Paul writes, “… because you are sons, God has sent the Spirit of his Son into our hearts, crying, Abba Father! Here, the Spirit is called the Spirit of God’s Son. Just as the Son was sent into the world to make us children of God, so the Spirit of that same Son is sent into our hearts, giving us the Son’s own Abba Father cry to God. Abba is the Aramaic word for Father. During his life on earth, Jesus addressed God this way (Mark 14:36). Since Jesus spoke Aramaic, not Greek, it is more likely that he often called God Abba.

This shows that the Father and the Son do not wish us to remain spectators of their relationship. Instead, they invite us to participate in that same love. The Spirit of God’s Son makes this possible.
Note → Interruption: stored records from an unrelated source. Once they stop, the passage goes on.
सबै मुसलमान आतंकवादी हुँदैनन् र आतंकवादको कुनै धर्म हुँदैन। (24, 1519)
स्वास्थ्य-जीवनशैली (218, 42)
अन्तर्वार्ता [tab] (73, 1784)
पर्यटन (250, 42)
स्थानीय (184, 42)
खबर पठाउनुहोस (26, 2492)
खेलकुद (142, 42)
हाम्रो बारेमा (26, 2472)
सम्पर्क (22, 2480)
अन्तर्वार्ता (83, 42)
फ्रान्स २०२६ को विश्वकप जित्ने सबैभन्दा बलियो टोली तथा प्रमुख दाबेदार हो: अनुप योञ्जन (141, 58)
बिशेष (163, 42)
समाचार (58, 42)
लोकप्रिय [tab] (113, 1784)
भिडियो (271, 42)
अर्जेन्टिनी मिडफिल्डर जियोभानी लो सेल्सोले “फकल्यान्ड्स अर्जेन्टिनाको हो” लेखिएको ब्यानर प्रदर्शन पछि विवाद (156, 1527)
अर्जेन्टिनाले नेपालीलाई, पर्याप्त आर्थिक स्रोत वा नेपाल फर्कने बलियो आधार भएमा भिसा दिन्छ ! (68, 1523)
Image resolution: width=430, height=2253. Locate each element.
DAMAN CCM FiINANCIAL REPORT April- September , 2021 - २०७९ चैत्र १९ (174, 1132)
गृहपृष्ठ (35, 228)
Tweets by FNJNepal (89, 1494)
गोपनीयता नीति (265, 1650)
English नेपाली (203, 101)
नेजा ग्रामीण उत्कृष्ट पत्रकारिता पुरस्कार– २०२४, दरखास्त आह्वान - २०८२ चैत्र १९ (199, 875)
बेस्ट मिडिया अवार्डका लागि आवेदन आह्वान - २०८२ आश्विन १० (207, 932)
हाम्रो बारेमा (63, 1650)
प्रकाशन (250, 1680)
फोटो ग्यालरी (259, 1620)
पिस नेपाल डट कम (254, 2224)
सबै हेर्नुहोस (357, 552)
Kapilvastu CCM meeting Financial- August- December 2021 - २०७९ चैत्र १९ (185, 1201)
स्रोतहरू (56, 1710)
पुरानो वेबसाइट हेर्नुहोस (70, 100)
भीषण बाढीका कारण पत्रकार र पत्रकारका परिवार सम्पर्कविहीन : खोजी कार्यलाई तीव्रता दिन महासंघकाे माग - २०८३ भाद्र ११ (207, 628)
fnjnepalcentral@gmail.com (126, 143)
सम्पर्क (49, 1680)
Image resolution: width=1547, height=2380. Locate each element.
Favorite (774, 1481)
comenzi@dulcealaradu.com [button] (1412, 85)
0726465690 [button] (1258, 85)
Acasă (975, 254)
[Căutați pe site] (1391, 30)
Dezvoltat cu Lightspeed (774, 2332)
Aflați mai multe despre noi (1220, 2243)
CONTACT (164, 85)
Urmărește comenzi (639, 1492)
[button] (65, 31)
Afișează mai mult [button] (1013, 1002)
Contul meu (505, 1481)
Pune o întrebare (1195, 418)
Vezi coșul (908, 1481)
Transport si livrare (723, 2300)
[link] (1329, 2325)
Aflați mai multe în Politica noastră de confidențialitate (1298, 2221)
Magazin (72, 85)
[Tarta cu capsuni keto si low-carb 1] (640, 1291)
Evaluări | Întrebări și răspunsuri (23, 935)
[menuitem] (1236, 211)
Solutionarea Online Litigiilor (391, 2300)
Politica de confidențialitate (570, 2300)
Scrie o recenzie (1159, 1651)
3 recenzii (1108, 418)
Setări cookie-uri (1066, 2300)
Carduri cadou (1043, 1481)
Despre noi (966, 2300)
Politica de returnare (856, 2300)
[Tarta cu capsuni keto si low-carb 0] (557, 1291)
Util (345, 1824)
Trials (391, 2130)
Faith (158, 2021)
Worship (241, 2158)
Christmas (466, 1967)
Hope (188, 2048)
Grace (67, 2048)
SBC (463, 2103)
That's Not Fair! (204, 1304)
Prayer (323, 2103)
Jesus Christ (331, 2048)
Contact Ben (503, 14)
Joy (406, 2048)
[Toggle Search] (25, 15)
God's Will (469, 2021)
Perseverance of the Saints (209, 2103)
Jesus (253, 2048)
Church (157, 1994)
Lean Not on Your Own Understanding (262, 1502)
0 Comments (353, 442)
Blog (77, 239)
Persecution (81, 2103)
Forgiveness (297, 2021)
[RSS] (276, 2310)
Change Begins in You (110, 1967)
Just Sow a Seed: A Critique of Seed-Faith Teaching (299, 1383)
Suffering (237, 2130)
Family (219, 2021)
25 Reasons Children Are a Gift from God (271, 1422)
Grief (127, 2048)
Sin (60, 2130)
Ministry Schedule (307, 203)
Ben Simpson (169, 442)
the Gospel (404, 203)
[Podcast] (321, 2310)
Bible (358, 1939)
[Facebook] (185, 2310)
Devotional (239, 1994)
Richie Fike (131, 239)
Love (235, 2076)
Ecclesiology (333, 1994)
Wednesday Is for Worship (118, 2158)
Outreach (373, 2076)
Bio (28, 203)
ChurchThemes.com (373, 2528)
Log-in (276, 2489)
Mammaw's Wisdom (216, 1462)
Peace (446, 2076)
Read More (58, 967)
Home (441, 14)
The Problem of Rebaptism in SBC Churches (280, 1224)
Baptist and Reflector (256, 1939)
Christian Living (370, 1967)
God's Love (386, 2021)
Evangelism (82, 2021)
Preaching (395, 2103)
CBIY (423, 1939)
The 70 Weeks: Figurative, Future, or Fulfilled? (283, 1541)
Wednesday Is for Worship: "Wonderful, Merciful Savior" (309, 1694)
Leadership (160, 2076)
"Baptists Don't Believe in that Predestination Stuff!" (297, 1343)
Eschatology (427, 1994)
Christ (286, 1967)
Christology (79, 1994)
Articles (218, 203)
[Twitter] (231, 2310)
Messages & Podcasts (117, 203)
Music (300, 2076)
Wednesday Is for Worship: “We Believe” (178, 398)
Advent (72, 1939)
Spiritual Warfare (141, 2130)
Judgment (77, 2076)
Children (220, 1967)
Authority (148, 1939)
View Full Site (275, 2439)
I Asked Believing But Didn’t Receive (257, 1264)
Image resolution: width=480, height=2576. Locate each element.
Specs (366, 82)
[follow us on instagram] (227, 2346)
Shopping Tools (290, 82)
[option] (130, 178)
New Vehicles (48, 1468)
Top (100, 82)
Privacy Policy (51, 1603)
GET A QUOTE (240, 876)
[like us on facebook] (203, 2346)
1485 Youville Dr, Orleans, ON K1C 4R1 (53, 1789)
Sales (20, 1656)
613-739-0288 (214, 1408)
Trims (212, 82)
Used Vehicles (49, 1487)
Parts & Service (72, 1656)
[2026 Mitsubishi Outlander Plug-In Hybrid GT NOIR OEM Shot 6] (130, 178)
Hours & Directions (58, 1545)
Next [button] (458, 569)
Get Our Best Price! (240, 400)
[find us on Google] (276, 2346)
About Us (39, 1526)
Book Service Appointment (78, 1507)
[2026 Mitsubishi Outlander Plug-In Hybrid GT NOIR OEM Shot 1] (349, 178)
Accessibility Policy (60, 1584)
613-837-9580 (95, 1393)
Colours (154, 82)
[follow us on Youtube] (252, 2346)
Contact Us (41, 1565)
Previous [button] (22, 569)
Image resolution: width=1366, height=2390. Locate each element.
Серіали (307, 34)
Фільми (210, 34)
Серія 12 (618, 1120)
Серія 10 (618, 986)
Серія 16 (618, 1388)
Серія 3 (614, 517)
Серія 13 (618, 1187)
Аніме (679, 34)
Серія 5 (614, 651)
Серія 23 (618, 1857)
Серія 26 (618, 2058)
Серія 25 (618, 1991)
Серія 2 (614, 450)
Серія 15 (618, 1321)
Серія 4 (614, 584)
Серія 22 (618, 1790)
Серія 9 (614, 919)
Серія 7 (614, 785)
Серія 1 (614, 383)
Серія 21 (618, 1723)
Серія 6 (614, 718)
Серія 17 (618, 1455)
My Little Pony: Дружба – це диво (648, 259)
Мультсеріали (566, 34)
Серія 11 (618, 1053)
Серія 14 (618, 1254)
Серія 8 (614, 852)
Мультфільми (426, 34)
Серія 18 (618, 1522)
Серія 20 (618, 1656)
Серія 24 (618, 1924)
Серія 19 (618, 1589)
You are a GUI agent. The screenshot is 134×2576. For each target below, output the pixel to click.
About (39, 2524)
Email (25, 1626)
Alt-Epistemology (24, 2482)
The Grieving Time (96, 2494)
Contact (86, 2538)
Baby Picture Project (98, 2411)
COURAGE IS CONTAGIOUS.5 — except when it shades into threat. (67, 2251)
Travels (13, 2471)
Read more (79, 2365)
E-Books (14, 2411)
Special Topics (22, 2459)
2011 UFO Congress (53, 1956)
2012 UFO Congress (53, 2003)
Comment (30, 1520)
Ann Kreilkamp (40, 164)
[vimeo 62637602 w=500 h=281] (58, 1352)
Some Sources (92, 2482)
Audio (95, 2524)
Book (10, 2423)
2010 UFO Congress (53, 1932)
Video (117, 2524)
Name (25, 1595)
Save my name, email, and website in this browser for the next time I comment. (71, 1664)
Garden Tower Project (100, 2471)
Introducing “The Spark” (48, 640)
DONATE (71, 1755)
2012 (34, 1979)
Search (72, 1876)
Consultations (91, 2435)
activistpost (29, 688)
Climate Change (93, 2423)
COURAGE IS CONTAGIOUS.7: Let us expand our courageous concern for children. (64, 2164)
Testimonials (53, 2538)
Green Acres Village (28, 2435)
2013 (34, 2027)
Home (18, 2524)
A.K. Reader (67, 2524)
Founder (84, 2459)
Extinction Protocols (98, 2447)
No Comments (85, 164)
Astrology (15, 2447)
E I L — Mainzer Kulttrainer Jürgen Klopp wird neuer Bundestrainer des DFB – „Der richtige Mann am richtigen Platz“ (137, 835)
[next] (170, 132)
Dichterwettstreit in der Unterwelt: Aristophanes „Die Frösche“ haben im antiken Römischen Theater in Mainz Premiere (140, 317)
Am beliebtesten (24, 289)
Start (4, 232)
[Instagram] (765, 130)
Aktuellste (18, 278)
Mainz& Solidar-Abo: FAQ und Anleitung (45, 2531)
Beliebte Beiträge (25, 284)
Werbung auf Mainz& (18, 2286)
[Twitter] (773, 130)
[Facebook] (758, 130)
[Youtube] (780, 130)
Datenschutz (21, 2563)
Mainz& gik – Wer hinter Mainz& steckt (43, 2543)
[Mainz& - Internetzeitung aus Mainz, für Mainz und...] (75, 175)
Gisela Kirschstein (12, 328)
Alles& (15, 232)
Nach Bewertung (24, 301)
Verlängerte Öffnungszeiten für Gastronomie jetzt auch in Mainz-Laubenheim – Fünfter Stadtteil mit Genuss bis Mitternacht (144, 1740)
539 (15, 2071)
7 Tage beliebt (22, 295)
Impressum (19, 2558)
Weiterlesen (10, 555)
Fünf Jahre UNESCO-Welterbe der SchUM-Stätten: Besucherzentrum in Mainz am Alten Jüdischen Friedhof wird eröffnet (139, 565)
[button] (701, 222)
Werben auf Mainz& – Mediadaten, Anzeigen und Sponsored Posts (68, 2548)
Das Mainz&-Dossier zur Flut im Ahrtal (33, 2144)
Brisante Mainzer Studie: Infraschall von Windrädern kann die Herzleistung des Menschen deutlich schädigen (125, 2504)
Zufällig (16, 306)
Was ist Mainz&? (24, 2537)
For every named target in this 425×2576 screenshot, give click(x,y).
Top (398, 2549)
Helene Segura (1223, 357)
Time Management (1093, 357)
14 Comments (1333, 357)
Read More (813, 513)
Through the Spirit, the Son’s own cry to the Father becomes our cry, uniting us with Jesus’ relationship to God. In heaven, Jesus still speaks his “Abba” before the Father, and that same cry is echoed within us through the Spirit living in our hearts.

This means that we share in the Son’s relationship with the Father through the Spirit. It is not only a personal experience, although each of us can individually know it. Paul’s language emphasises the plural: we are sons and daughters together. The Spirit binds us as a community, drawing us into the Son’s love for the Father. Therefore, as God’s family, we cry “Abba” together. Through the Spirit of the Son, we are caught up into this relationship of love, not only as individuals, but as one people united in Christ.